Participants were 194 young adults (58 men, 136 women; mean age = 20.29, SD = 1.61, age range: 18–26 years) from Southwest University (SWU), Chongqing, China who volunteered as part of an ongoing project examining associations between brain imaging, creativity and mental health25,27,59. All participants were right-handed and physically healthy. None had a history of neurological or psychiatric illness assessed by a self-report questionnaire before scanning. The study was approved by the SWU Brain Imaging Center Institutional Review Board and all methods were carried out in accordance with the relevant guidelines and regulations specified by this committee. In accordance with the Declaration of Helsinki (2008), written informed consent was obtained from all participants.

Measures

Tendency to Forgive Scale (TTF; Brown, 2003)

The TTF is a 4-item scale which assesses individual differences in the tendency to forgive one’s transgression across situations and relationships7. Sample items include, “I tend to get over it quickly when someone hurts my feelings.” and “I have a tendency to harbor grudges.”. Participants were instructed to response on a five-point Likert scale that ranges from strongly disagrees (1) to strongly agree (5).
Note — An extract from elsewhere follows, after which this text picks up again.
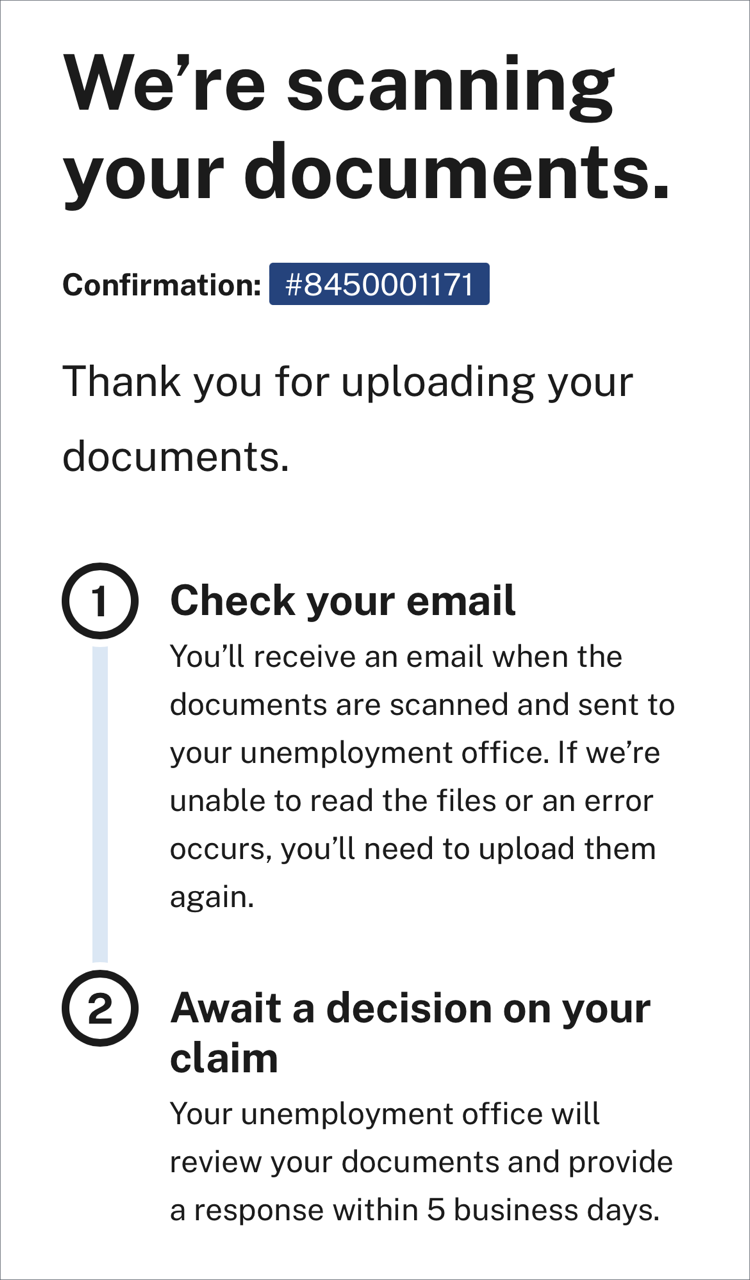Click the line "your unemployment office. If we're"

tap(415, 753)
The TTF has been demonstrated to have a reasonable internal reliability and high degree of stability over eight weeks in prior study7. The Chinese version of TTF was also shown to have good levels of reliability and validity60,61. In this study, the TTF had an acceptable internal consistency, α = 0.60.

MRI Data Acquisition

MR images were obtained on a 3.0-T Siemens Trio MRI scanner (Siemens Medical, Erlangen, Germany). High-resolution T1-weighted anatomical images were acquired using a magnetization-prepared rapid gradient echo (MPRAGE) sequence (TR = 1900ms; TE = 2.25ms; FA = 9°; Slices = 176; Slice thickness = 1.0 mm; Resolution matrix = 256 × 256; Voxel size = 1 × 1 × 1 mm3).

Voxel-Based Morphometry

The MR images were processed using the SPM8 (Wellcome Department of Cognitive Neurology, London, UK) implemented in Matlab 7.8 (MathWorks Inc., Natick, MA, USA). First, each MR image was displayed in SPM8 to screen for artifacts or gross anatomical abnormalities. For better registration, the reorientation of the images was manually set to the anterior commissure. Segmentation of T1 weighted anatomical images into gray matter, white matter and cerebral spinal fluid was completed using the New Segment toolbox in SPM8. Subsequently, we performed Diffeomorphic Anatomical Registration through Exponentiated Lie (DARTEL) algebra in SPM8 for registration, normalization, and modulation62. To ensure regional differences in the absolute amount of GM or WM were conserved, the image intensity of each voxel was modulated by Jacobian determinants. Then, registered images were transformed to Montreal Neurological Institute (MNI) space. Finally, the normalized modulated images (GM and WM images) were smoothed with a 10-mm full-width at half-maximum Gaussian kernel to increase signal to noise ratio.

Statistical analysis

Statistical analyses of GMV and WMV data were performed using SPM8. In the whole-brain analyses, multiple linear regression were used to explore the association between regional GMV and WMV and individual differences in TTF scores. The TFF scores were used as the variable of interest. Global brain GMV, age, and sex were entered as covariates of no interest. To minimize boundary effects around the borders between GM and WM, an absolute threshold masking of 0.2 was used; that is, voxels with gray matter or white matter values lower than 0.2 were excluded from analyses63. For all analyses, the cluster-level statistical threshold was set at P < 0.05, and corrected at the non-stationary cluster correction64 with an underlying voxel level of p < 0.001.

Data Availability

The datasets analyzed during the current study are available from the corresponding author on reasonable request.